In parallel, the positive-sequence voltage V 1 undergoes a sharp depression to roughly 0.3 pu, followed by a fast overshoot that peaks near 1.78 pu shortly after islanding. It then decays towards a slightly elevated level around 1.05–1.07 pu. The initial dip stems from the sudden removal of the upstream grid strength, while the large overshoot reflects the strongly capacitive response of the GFMI under m q = 0.05 , which pushes the island voltage back up once the tie-lines open. Under these conditions, UFLS operates as intended: non-critical feeders NCL2 and NCL1 are disconnected when the local frequency crosses their respective thresholds. After partial resynchronisation and staged load restoration, both frequency and voltage remain within a narrow band around their new steady states.

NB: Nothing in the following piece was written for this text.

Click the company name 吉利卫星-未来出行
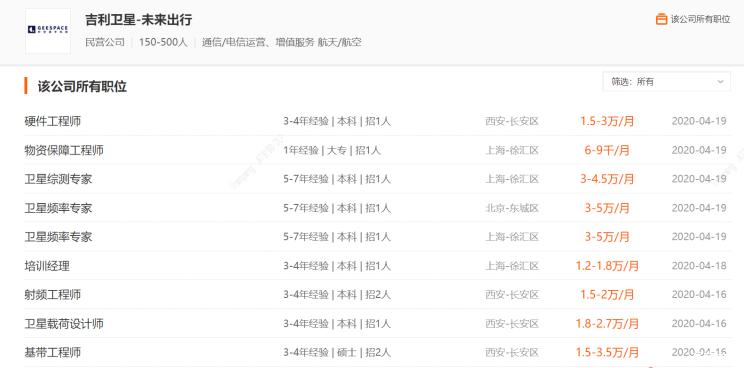744x368 pixels. pyautogui.click(x=139, y=20)
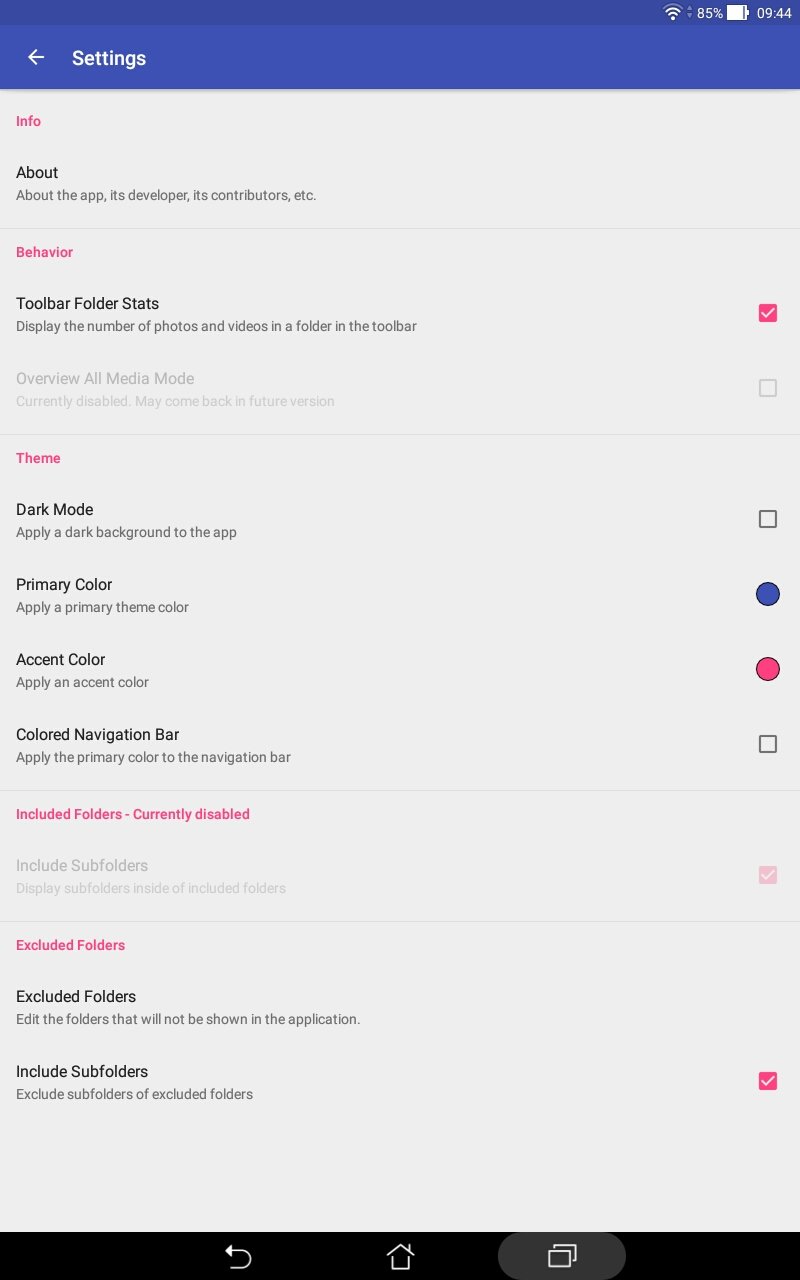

Active and reactive powers at N3 are plotted in Figure 11, clarifying SG–GFMI effort sharing throughout the sequence. Immediately after islanding, the SG provides most of the active-power response, with a peak close to 600 MW, while the GFMI briefly absorbs about 300 to 340 MW before reversing sign and contributing positively. This pattern is consistent with the larger m p adopted in Scenario 3: the converter responds more softly in active power, and the SG governs the initial frequency transient, which helps explain the deep nadir observed at N4 before UFLS acts. As UFLS trips NCL2 and NCL1 and the island settles, both sources gradually converge towards a nearly balanced sharing after reconnection, with the SG supplying about 182 MW and the GFMI around 198 MW at t = 50 s. The sequence suggests that, for the chosen droop settings, the GFMI is used not to maximise frequency containment but to enable feasible islanded operation with UFLS and to support the subsequent reconnection.
In reactive power, the roles are almost reversed. Before the partial resynchronisation, the GFMI operates predominantly capacitive, with Q around 180 MVAr, providing the bulk of the dynamic voltage support at N4. Over the same interval, SG reactive power rises towards 250 MVAr (inductive); thus, both sources jointly stabilise the island voltage. From about 24–30 s onward, once the subsystem is re-coupled and non-critical loads are restored, the GFMI transitions to sustained inductive support of approximately 375 MVAr, while SG reactive output reduces from roughly 250 MVAr down to about 55 MVAr. Short spikes at the islanding and resynchronisation instants (GFMI up to about 630 MVAr, SG down to about 500 MVAr) are brief and low in energy in the RMS sense, occurring in narrow windows around the switching events. From the RMS perspective, these high-magnitude but short-duration excursions are consistent with the adopted modelling assumptions; EMT simulations, including protection relays and converter overcurrent characteristics, would be required to assess compliance with protection and thermal limits.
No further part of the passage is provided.